┌─ EXTRAIT DU TEXTE
Auf wiedersehen Angela
Angela Merkel quittera le pouvoir dès la mise en place en Allemagne d’une nouvelle coalition pour diriger le pays. Elle était chancelière depuis le 22 novembre 2005. 16 ans !
Mme Merkel en a vu passer, sous ses fenêtres des chefs d’États, des têtes couronnées, des patrons de ci et des patrons de ça, des vrais bœufs et de non moins vraies grenouilles… et pourtant, Mme Merkel, la « Mutti » des Allemands, « n’est pas “jupitérienne”, sa modestie est réelle » disait, dans les colonnes du Figaro (16 mars 2018), Marion Van Renterghem, auteure de la biographie Angela Merkel, l’Ovni politique (Les Arènes, 2017). Il serait ainsi possible d’être une chancelière « normale » et de ne pas être la risée des commentateurs. Il serait possible de faire soi-même ses courses et d’être la femme la plus puissante du monde (onze fois classée première par Forbes). Il serait possible d’être à la tête d’une puissance européenne et de ne pas détourner son regard de la détresse qui frappe aux portes d’une Europe fermée aux autres – et à soi.
└─
┌─ DONNÉES ENREGISTRÉES
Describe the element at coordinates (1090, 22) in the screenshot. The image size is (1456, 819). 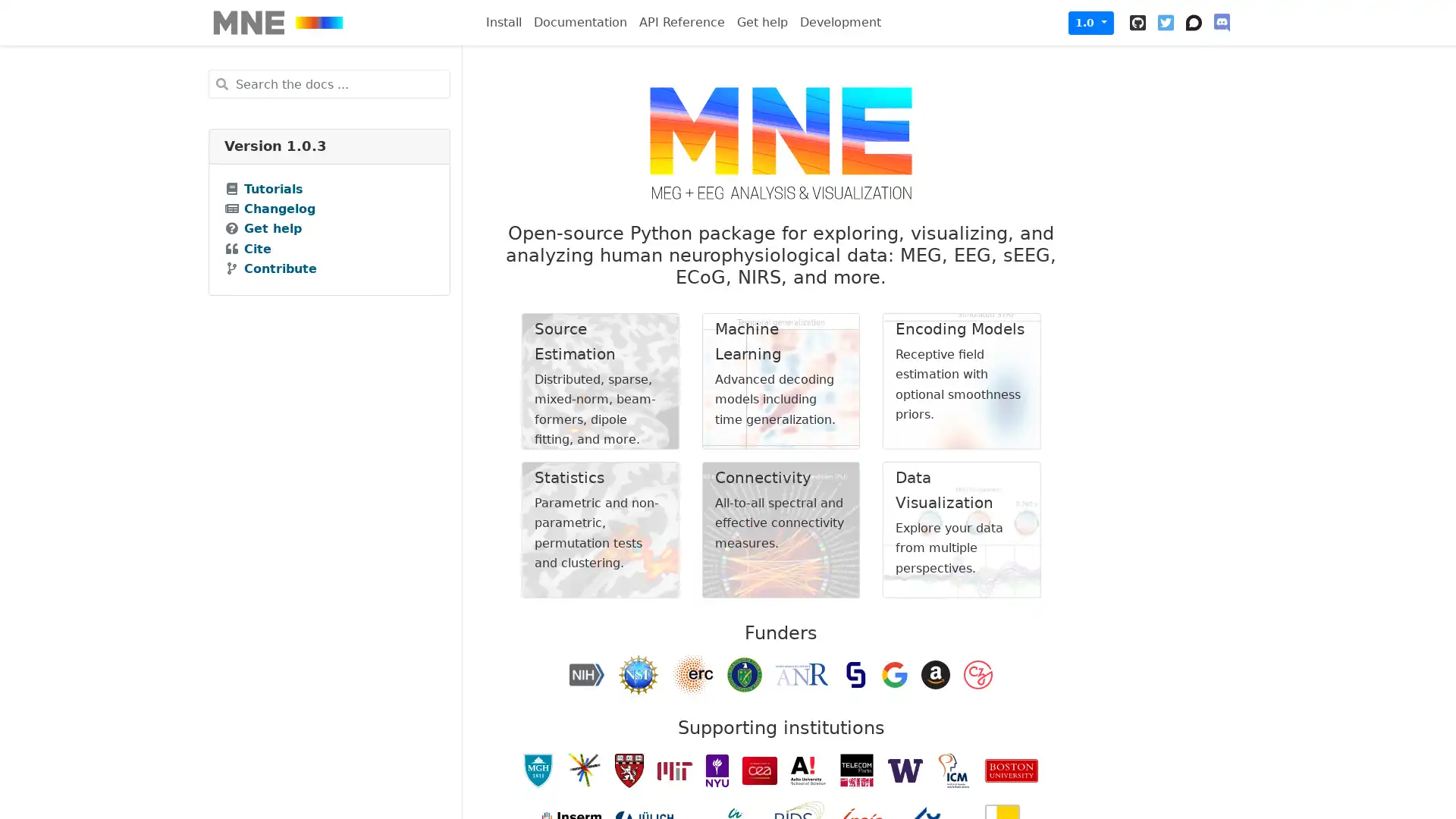
I see `1.0` at that location.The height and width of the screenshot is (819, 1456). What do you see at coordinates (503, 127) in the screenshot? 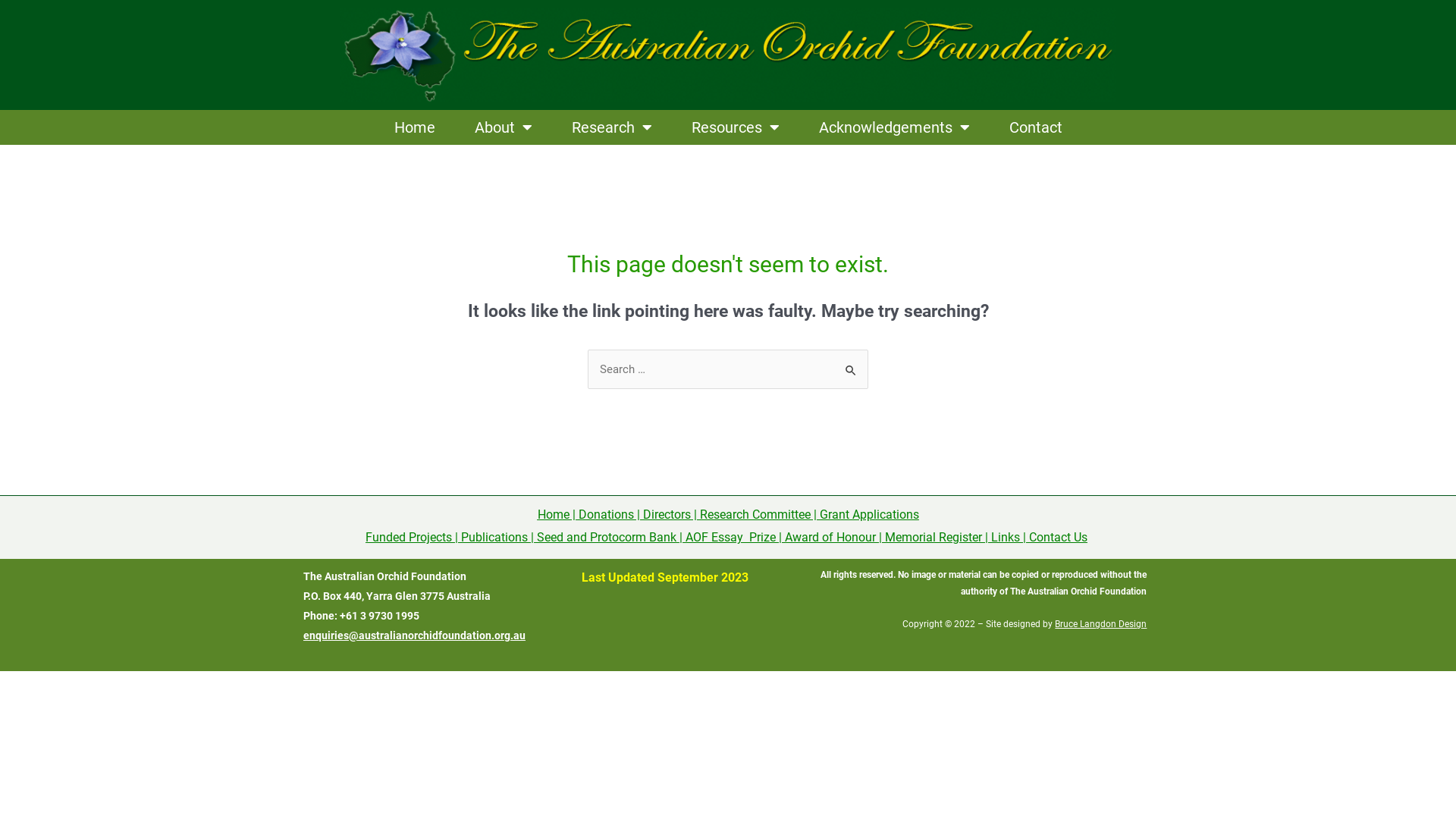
└─
### VOS TÂCHES
**a)** Relevez toutes les phrases du texte sur Angela Merkel qui commencent par « Il serait ».
**b)** Recopiez à l’identique le passage du texte sur Angela Merkel qui va de « Auf wiedersehen Angela » jusqu’à « 2005. 16 ans ! ».
**c)** Poursuivez le texte sur Angela Merkel à partir de sa dernière phrase.

### RÉPONSES PAR TÂCHE
**a)**
- Il serait ainsi possible d’être une chancelière « normale » et de ne pas être la risée des commentateurs.
- Il serait possible de faire soi-même ses courses et d’être la femme la plus puissante du monde (onze fois classée première par Forbes).
- Il serait possible d’être à la tête d’une puissance européenne et de ne pas détourner son regard de la détresse qui frappe aux portes d’une Europe fermée aux autres – et à soi.

**b)**
Auf wiedersehen Angela
Angela Merkel quittera le pouvoir dès la mise en place en Allemagne d’une nouvelle coalition pour diriger le pays. Elle était chancelière depuis le 22 novembre 2005. 16 ans !

**c)**
Bien sûr, nous sommes en 2015, au cœur de ce qu’il a été communément appelé la « crise migratoire ». Des centaines de milliers d’hommes, de femmes et d’enfants convergent, via la Turquie, vers l’Europe. Il y a là des Afghans, mais surtout des Syriens. Ils ne convoitent nul eldorado ; ils fuient l’enfer. L’enfer où un dictateur assassine son peuple, l’enfer d’un État dit islamique, l’enfer des bombardements d’une coalition internationale dirigée par les États-Unis. Depuis des mois, et parfois des années, ils marchent, et cette marche « a le prix de la mort », comme l’écrit Christine de Mazières dans son très beau et juste roman, La route des Balkans (Sabine Wespieser, 2020). L’auteure relate ce moment où l’Europe doit décider. Doit se décider. Mais l’Europe ne bouge pas. Ou alors à la mode Orban : à coups de barbelés. Seule, Mme Merkel va prendre ses responsabilités. L’urgence est d’éviter une catastrophe humanitaire. « Elle ne fait plus de diplomatie, encore moins de politique à cet instant. […] Elle s’engage réellement. Il est, dans la vie, de rares instants de vérité. En voici un », écrit Christine de Mazières. Angela Merkel était au rendez-vous. « Wir schaffen das », « nous y arriverons » et elle y est arrivée. Et les Allemands y sont arrivés.
C’est ce que rappelle le sociologue, démographe et professeur au Collège de France François Héran dans « Angela Merkel et les réfugiés », un long, précis et instructif article écrit, « avec le recul », pour le site AOC (21 septembre 2021). Il analyse, contextualise, et le plus important, en ces temps où l’immigration redevient le bouc émissaire des couards et des haineux, il met en perspective le « comportement » de la chancelière qui, écrit-il, « la sépare à jamais de tous les chefs d’État européens ».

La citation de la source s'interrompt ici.